La confiance dans les analystes a été largement entamée ces derniers mois suite à des scandales à Wall Street impliquant les banques autrefois les plus réputées dans ce métier. Merrill Lynch a dû payer 100 millions de dollars pour mettre fin aux poursuites aux Etats-Unis, alors que Morgan Stanley et Salomon Smith Barney sont toujours sous enquête. La City avait jusqu'ici été relativement épargnée par les critiques sur le rôle des analystes dans la crise que traverse aujourd'hui le monde de la finance, très vives aux Etats-Unis (lire en page 27).

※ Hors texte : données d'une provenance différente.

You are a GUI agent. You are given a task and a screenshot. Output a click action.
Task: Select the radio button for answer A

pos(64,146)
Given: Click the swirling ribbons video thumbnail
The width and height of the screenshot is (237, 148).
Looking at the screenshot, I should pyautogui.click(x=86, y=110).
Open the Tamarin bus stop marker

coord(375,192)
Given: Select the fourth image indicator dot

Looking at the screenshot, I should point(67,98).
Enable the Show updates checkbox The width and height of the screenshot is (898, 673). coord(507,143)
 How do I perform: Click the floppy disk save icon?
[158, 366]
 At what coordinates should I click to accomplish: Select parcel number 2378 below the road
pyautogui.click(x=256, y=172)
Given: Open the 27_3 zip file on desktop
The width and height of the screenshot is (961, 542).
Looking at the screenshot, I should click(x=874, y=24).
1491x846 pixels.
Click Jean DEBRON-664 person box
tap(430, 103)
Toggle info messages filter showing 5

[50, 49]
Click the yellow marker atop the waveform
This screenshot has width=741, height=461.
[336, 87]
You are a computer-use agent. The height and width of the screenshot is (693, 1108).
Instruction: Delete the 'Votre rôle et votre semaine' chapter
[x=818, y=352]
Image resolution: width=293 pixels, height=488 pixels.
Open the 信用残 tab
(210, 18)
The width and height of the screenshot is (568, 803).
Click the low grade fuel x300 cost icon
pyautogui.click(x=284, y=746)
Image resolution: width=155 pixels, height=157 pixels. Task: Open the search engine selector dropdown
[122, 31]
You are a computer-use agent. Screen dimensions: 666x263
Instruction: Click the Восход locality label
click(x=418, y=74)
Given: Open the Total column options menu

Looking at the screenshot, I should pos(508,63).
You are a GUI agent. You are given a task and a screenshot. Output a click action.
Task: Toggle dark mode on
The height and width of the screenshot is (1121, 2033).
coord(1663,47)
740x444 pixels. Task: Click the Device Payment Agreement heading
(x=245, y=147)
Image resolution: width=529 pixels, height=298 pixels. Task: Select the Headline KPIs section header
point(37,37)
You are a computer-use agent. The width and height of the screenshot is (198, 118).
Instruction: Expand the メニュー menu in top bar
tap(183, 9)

«Le plus choquant dans cette affaire reste l'attitude du Crédit Lyonnais», estime une source proche du dossier. La banque française, dont le porte-parole à Paris n'a pas pu être joint vendredi, n'a semble-t-il pas souhaité trouver une solution à l'amiable. Après avoir envoyé à la mi-juin un courrier faisant état de l'éventualité de poursuites judiciaires, Giles Morland a en effet tenté de rencontrer les responsables de CLS à Londres le 8 août dernier. Sans succès. Un dépôt de plainte s'en est suivi. La demande de dédommagement a été calculée sur la base d'une fraction des commissions perçues par la banque française de la part de ses clients institutionnels, à qui elle faisait indûment bénéficier de la recherche de Pereire Tod.

Cette semaine, le Crédit Lyonnais a reconnu sa responsabilité sans toutefois préciser si Martin Brooker, l'analyste incriminé, a été licencié ce printemps pour ce motif ou des faits similaires. La banque aurait convoqué le mois dernier son ancien employé pour qu'il s'explique sur les faits qui lui sont reprochés. Alors que la FSA, le gendarme financier britannique, a confirmé avoir été contacté par le Crédit Lyonnais à ce sujet, ce dernier a annoncé qu'il espérait trouver un terrain d'entente avec Pereire Tod pour un montant bien moindre que celui réclamé.